* **SOURCE EXCERPT**:

Python WebScraping - Sleep oscillate in slow websites-CodePudding

I have a webscraping, but the site I'm using in some days is slow and sometimes not. Using the fixed SLEEP, it gives an error in a few days. How to fix this? I use SLEEP in the intervals of the tasks that I have placed, because the site is sometimes slow and does not return the result giving me an error.

from bs4 import BeautifulSoup
from selenium.webdriver.common.by import By
from selenium.webdriver.firefox import options
from selenium.webdriver.firefox.options import Options
from selenium.webdriver.support.ui import Select
import pandas as pd
import json
from time import sleep 




options = Options()
options.headless = True

navegador = webdriver.Firefox(options = options)

link = '****************************'
navegador.get(url = link)
sleep(1)

usuario = navegador.find_element(by=By.ID, value='ctl00_ctl00_Content_Content_txtLogin')
usuario.send_keys('****************************')
sleep(1)

senha = navegador.find_element(by=By.ID, value='ctl00_ctl00_Content_Content_txtSenha')
senha.send_keys('****************************')
sleep(2.5)

botaologin = navegador.find_element(by=By.ID, value='ctl00_ctl00_Content_Content_btnEnviar')
botaologin.click()
sleep(40)

agendamento = navegador.find_element(by=By.ID, value='ctl00_ctl00_Content_Content_TreeView2t8')
agendamento.click()
sleep(2)

selecdia = navegador.find_element(By.CSS_SELECTOR, "a[title='06 de dezembro']")
selecdia.click()
sleep(2)

selecterminal = navegador.find_element(by=By.ID, value='ctl00_ctl00_Content_Content_ddlVagasTerminalEmpresa')
selecterminal.click()
sleep(1)

select = Select(navegador.find_element(by=By.ID, value='ctl00_ctl00_Content_Content_ddlVagasTerminalEmpresa'))
select.select_by_index(1)
sleep(10)

buscalink = navegador.find_elements(by=By.XPATH, value='//*[@id="divScroll"]')

for element in buscalink:
    teste3 = element.get_attribute('innerHTML')

soup = BeautifulSoup(teste3, "html.parser")


Vagas = soup.find_all(title="Vaga disponível.")

print(Vagas)

temp=[]
for i in Vagas:
    on_click = i.get('onclick')
    temp.append(on_click)


df = pd.DataFrame(temp)
df.to_csv('test.csv', mode='a', header=False, index=False)

* **Item position entries**:
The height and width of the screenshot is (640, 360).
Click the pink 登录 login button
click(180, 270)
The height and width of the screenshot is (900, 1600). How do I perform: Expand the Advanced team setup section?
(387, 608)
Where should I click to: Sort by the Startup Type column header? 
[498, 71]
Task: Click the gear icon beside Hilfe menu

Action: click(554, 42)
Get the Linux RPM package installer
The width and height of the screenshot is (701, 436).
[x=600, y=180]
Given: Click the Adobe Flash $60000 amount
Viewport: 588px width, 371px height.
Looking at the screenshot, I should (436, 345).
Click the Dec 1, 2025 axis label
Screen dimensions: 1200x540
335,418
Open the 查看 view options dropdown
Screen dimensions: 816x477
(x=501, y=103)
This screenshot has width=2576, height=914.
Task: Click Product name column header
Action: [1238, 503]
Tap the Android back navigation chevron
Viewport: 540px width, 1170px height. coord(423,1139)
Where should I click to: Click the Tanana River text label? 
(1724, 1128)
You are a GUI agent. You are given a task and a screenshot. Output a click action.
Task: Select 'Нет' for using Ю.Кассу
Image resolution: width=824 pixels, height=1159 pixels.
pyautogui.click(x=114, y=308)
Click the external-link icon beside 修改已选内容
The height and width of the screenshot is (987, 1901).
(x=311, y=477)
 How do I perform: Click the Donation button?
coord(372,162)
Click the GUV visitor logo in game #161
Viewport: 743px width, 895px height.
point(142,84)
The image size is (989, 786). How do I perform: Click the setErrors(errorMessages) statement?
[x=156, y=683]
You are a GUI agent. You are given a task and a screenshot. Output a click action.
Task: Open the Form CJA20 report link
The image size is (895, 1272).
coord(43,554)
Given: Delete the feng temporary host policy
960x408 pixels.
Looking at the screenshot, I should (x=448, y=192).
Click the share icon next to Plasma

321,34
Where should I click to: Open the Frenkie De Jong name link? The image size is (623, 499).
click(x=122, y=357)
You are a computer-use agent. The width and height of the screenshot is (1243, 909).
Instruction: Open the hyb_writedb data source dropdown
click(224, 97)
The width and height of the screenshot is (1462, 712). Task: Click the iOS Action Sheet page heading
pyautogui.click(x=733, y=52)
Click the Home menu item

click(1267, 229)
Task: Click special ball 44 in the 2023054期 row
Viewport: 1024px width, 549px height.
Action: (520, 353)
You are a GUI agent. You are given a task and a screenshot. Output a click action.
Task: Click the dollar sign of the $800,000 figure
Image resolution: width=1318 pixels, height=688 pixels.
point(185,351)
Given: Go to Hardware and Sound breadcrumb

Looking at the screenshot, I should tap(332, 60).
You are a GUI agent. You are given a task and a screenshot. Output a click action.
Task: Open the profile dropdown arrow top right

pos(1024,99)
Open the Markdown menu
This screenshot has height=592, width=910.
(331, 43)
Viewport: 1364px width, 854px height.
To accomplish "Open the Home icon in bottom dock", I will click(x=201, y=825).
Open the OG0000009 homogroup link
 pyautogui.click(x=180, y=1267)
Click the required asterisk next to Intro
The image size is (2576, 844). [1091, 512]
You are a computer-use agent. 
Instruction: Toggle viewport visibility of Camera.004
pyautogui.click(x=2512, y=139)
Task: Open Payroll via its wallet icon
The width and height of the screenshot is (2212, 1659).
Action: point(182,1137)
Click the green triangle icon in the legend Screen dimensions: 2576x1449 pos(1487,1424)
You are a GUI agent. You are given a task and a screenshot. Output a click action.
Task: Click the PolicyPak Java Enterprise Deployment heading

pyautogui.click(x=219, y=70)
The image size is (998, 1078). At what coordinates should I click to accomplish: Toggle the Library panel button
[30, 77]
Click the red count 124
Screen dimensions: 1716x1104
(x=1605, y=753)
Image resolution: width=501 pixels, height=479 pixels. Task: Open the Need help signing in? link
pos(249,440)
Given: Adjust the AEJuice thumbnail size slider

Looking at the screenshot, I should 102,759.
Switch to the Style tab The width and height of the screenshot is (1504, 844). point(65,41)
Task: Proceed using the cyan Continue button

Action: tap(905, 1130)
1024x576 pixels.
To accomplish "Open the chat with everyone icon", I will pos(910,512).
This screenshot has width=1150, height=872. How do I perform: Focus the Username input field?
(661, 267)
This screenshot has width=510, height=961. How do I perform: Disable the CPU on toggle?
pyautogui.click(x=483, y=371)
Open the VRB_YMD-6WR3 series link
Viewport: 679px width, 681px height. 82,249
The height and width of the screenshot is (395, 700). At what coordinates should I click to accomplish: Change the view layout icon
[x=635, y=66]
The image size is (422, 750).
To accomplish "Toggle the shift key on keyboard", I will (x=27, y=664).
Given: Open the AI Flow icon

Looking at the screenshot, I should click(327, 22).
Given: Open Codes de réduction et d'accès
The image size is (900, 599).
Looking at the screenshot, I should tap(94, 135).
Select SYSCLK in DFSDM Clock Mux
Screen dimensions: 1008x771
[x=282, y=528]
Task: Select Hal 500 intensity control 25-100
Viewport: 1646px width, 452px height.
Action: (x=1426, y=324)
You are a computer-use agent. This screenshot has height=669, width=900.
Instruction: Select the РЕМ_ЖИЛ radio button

* **YOUR TASKS**:
(a) In the Python web-scraping question, list each distinct ID value that the code passes to `find_element` with `By.ID`.
(b) Carry on the Python web-scraping question from its last line, the one that writes the data frame to a CSV file.

* **EXERCISE ANSWERS**:
(a)
- ctl00_ctl00_Content_Content_txtLogin
- ctl00_ctl00_Content_Content_txtSenha
- ctl00_ctl00_Content_Content_btnEnviar
- ctl00_ctl00_Content_Content_TreeView2t8
- ctl00_ctl00_Content_Content_ddlVagasTerminalEmpresa

(b)
It returns an error because the page does not load in time and it cannot get the data, but this time is variable

CodePudding user response：

Instead of all these hardcoded sleeps you need to use WebDriverWait expected_conditions explicit waits.
With it you can set some timeout period so Selenium will poll the page periodically until the expected condition is fulfilled.
For example if you need to click a button you will wait for that element clickability. Once this condition is found Selenium will return you that element and you will be able to click it.
This will reduce all the redundant delays on the one hand and will keep waiting until the condition is matched on the other hand (until it is inside the defined timeout).
So, your code can be modified as following:

from selenium.webdriver.support.ui import WebDriverWait
from selenium.webdriver.common.by import By
from selenium.webdriver.support import expected_conditions as EC

#-----
wait = WebDriverWait(navegador, 30)

navegador.get(link)

wait.until(EC.element_to_be_clickable((By.ID, "ctl00_ctl00_Content_Content_txtLogin"))).send_keys('****************************')
wait.until(EC.element_to_be_clickable((By.ID, "ctl00_ctl00_Content_Content_txtSenha"))).send_keys('****************************')
wait.until(EC.element_to_be_clickable((By.ID, "ctl00_ctl00_Content_Content_btnEnviar"))).click()
wait.until(EC.element_to_be_clickable((By.ID, "ctl00_ctl00_Content_Content_TreeView2t8"))).click()
wait.until(EC.element_to_be_clickable((By.CSS_SELECTOR, "a[title='06 de dezembro']"))).click()

etc.